I have been looking at Zoominfo's latest research report "The 2008 Recruiting Landscape: Five Recruiting Gurus' Predictions", and the number one item is workforce planning. However, the report goes on to complete their description of workforce planning with:

More and more companies are preparing for peaks and troughs in hiring by developing structured workforce plans, including succession planning for key roles, candidate pipelines for other roles, and candidate nurturing programs

What? Sure, all of those are valid activities for a staffing organization, but succession planning is not workforce planning, and neither are candidate pipelines or candidate nurturing. Yes, each of them might be a valid part of the action plan that workforce planning can produce....but in themselves they aren't workforce planning.
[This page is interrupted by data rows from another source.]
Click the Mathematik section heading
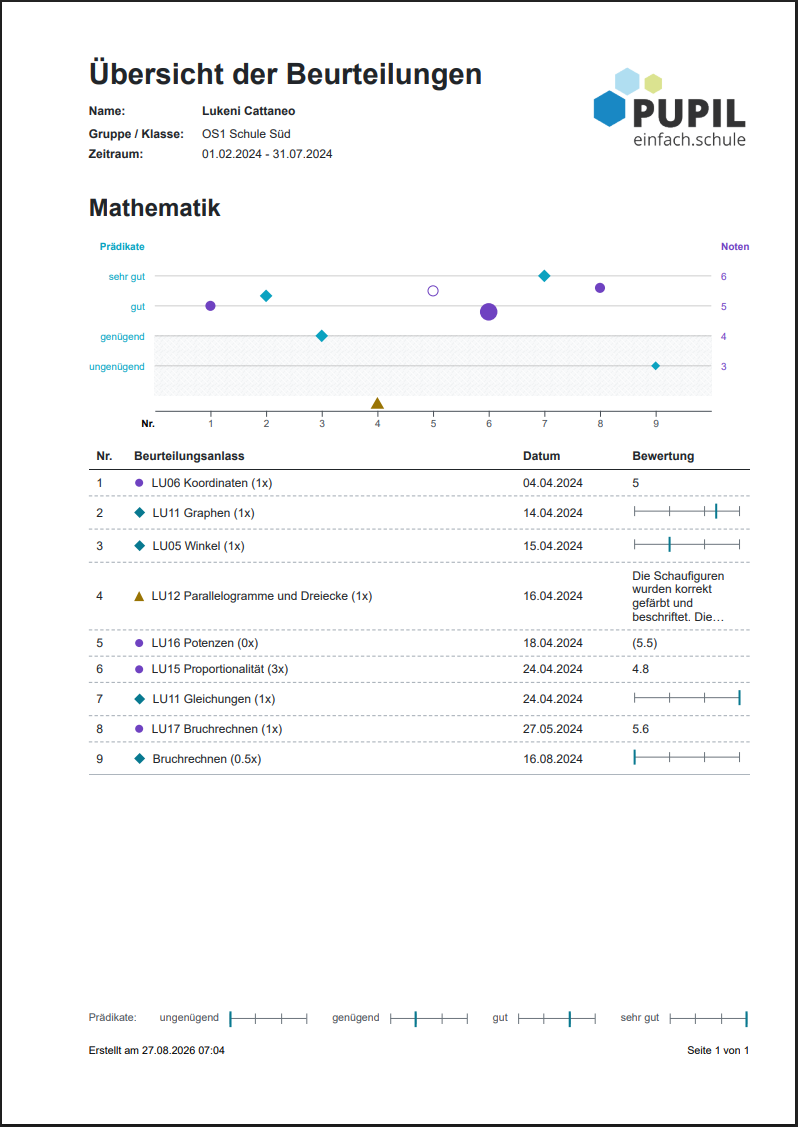The width and height of the screenshot is (798, 1127). [155, 208]
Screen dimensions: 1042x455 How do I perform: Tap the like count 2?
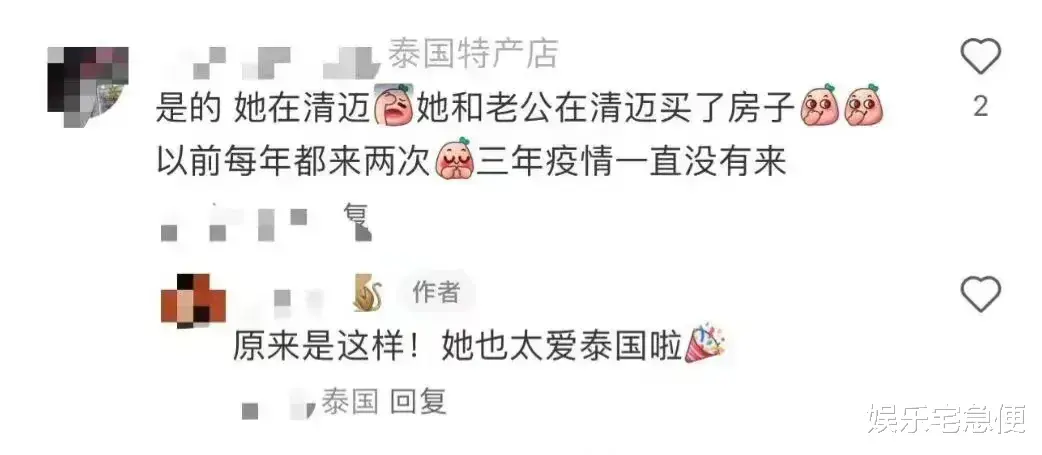tap(981, 106)
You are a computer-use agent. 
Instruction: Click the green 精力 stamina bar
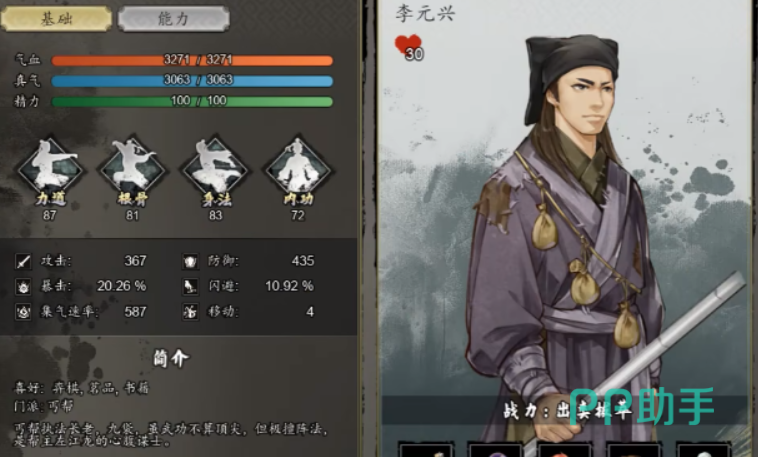pyautogui.click(x=192, y=102)
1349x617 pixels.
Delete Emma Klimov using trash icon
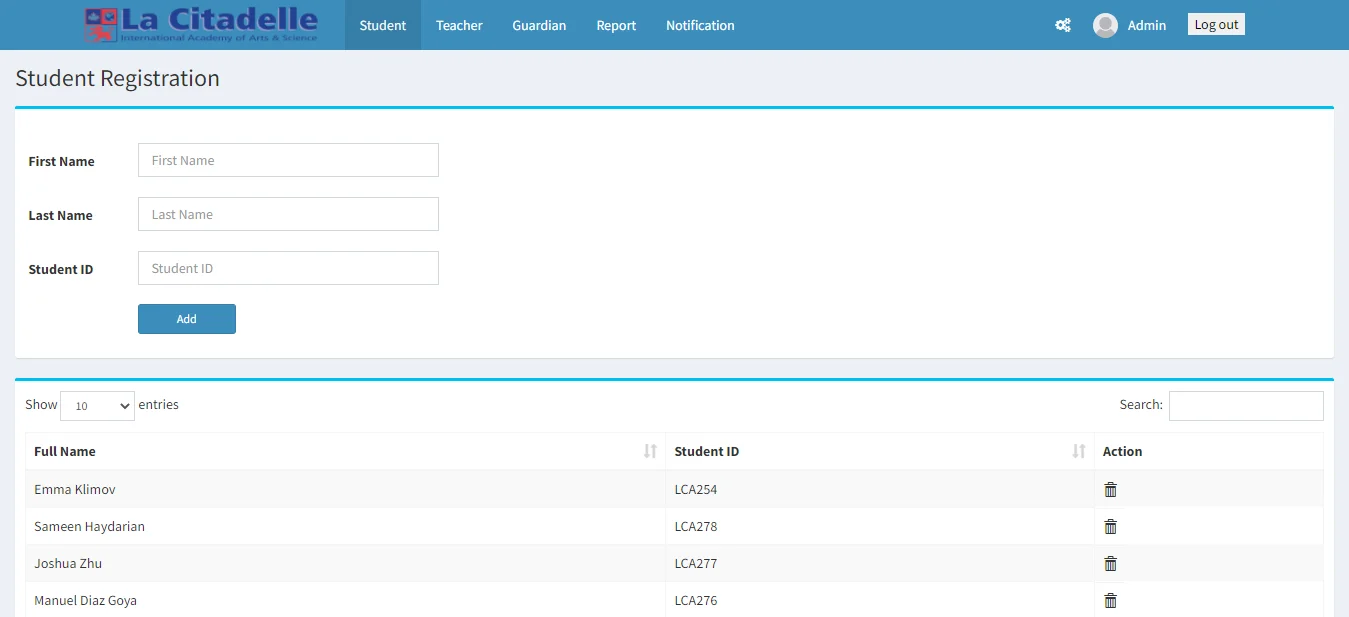(x=1110, y=489)
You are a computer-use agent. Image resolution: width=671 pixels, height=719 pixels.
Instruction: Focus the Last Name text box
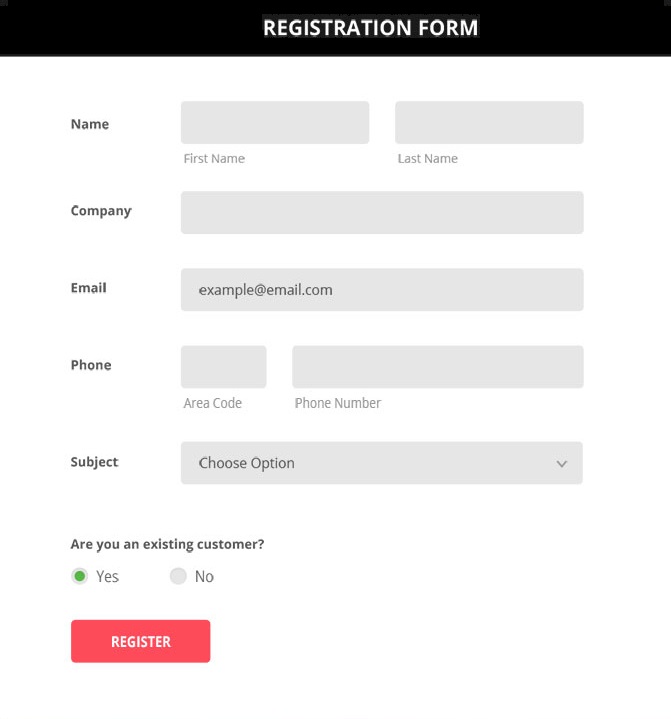[489, 122]
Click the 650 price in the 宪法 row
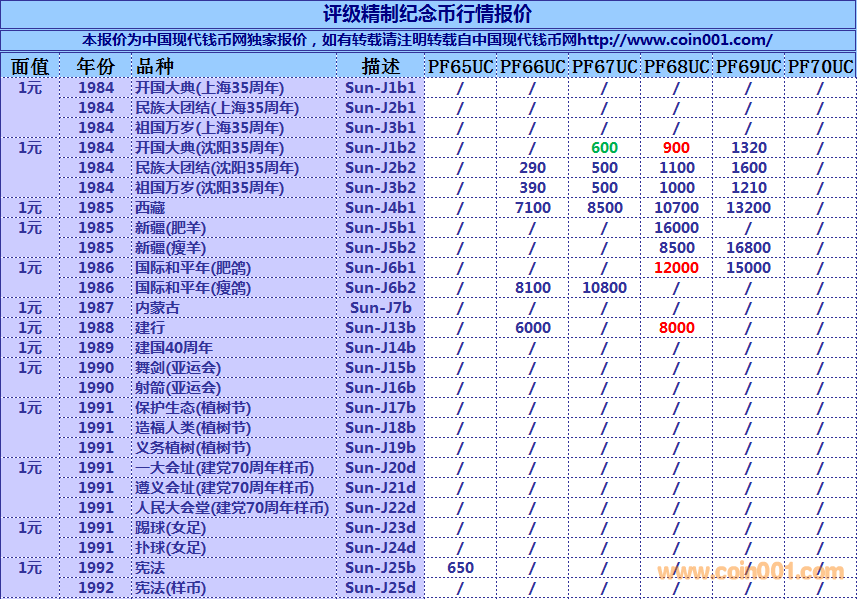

It seems the term "workforce planning" is getting more confusing, and people are applying it to more and more things - it's getting like the definition of irony! "I can't, uh, really define irony," says Winona Ryder in the 1994 movie Reality Bites, "but I know it when I see it!". Hmmm - almost as bad as when Alanis Morissette completely missed the real meaning* in her song!

So why is Workforce Planning so difficult to define? Primarily, it's because there are different kinds of workforce planning, which are for different purposes, most readily separated by the planning horizon (plans have horizons of a week, a quarter, a year....or 3-5 years). If you are struggling to understand what workforce planning is, and which of the many interpretations around are right for you, have a look at our brief "Operational and Strategic Workforce Planning: Understanding the differences and when to use each", which should make it a bit clearer...and a lot easier than having to "know it when you see it"!

* Technically irony is when the literal meaning of something is the opposite of the real meaning - but if you have a look at dictionary.com, you'll see that even the experts disagree...a bit like workforce planning!